Q26 Chairman: Last year we had two major conferences, one in Hong Kong and the other in Montreal. Do you think these conferences occurred in two parallel universes? Was there any connection that you could perceive between them that was quite clearly being made by the UK Government?

  Mr Pendleton: Not as far as I can see. There is a reticence at the WTO to take on the climate change and environment debate. It is there, there is a committee within the WTO that considers it but not from the point of view of how environment/climate change applications might ultimately be trade restricting because, of course, the WTO is about removing things which are trade restricting. There is a disconnect there and I think that is important because I think we have to raise the issue of climate change at the WTO and raise the issue of trade in COPMOP.

Q27 Chairman: In UK terms do you see DFID's role as being key to that?

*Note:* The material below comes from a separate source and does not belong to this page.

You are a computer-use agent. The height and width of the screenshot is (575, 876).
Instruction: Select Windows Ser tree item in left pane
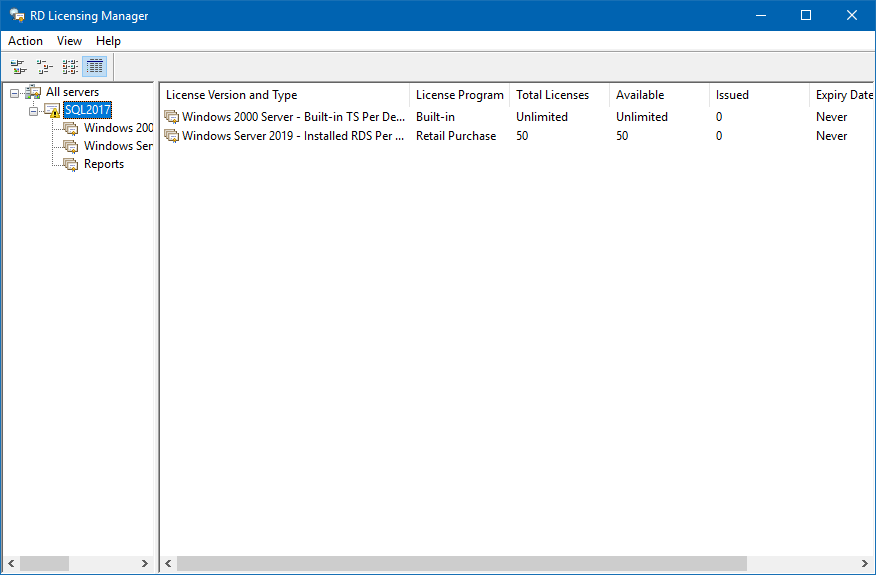pos(117,146)
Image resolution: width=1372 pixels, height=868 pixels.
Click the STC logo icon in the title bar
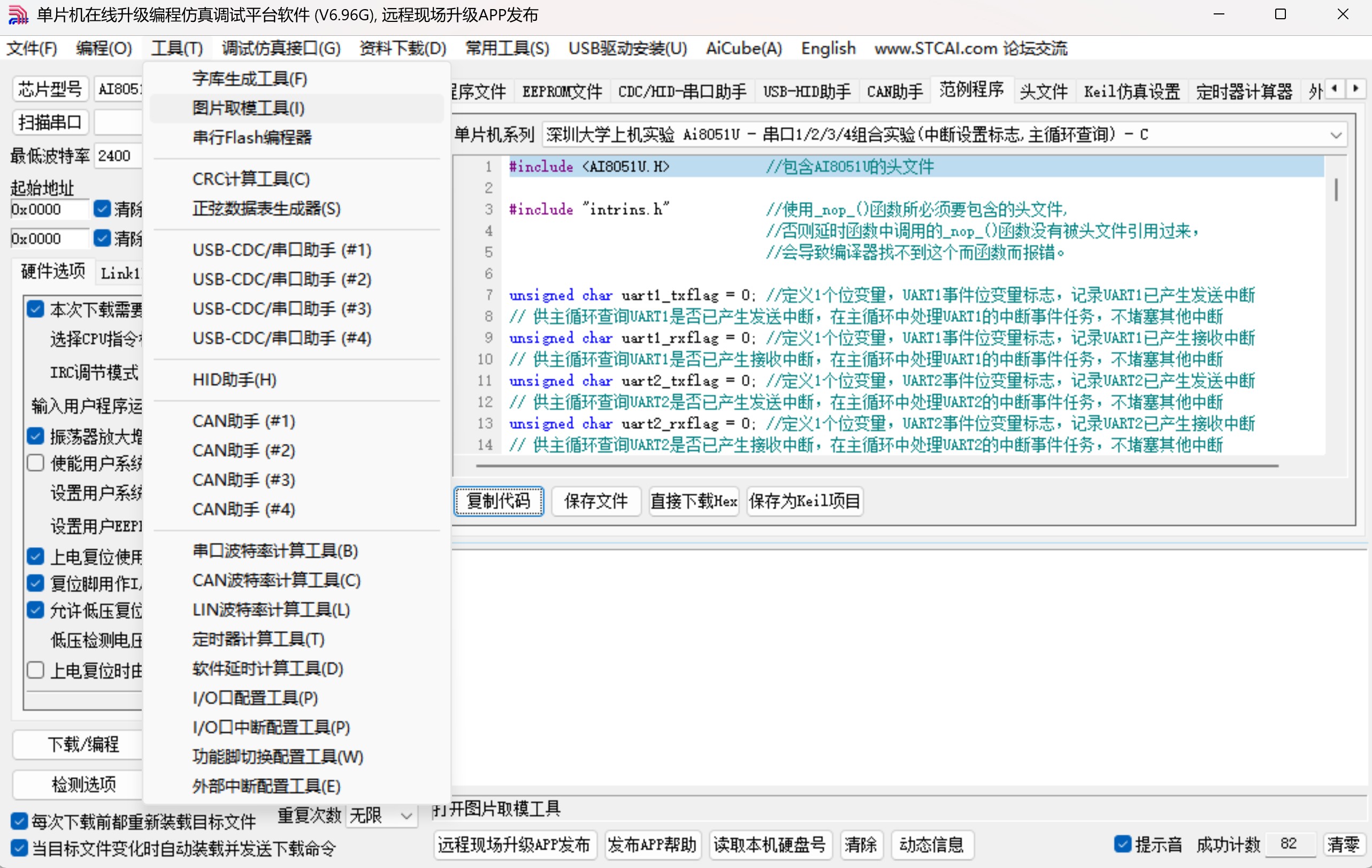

  Mr Pendleton: It is key to that because DFID has a presence at both and so it is key to making those linkages. What I cannot say because I do not know is whether you have the same staff going to each, I suspect not and whether if you do not there is a good linkage within DFID about those staff talking to each other. What I know from Christian Aid, a big organisation, is that that may well not take place and that would be a very good thing because I do not think those two agendas can be divorced from one another.

Q28 Chairman: Is it different NGOs that cover each or do NGOs like Christian Aid try to be there at both? How would the NGO world try to make this linkage?

  Mr Pendleton: We were not in Montreal. We have been at COP Summits before. We nearly always have a presence at G8 Summits. Obviously both climate and development were linked at the G8 Summit in Gleneagles and because of that focus on trade we have had a presence at WTO Summits in recent years. There is a linkage and there is a linkage because we have much smaller resources, there are fewer people and so the people that tend to do those things, such as myself, are one and the same.

Q29 Chairman: Andrew, thank you very much for your evidence this morning which has been very helpful and comprehensive.

  Mr Pendleton: Thank you very much for asking us to come along.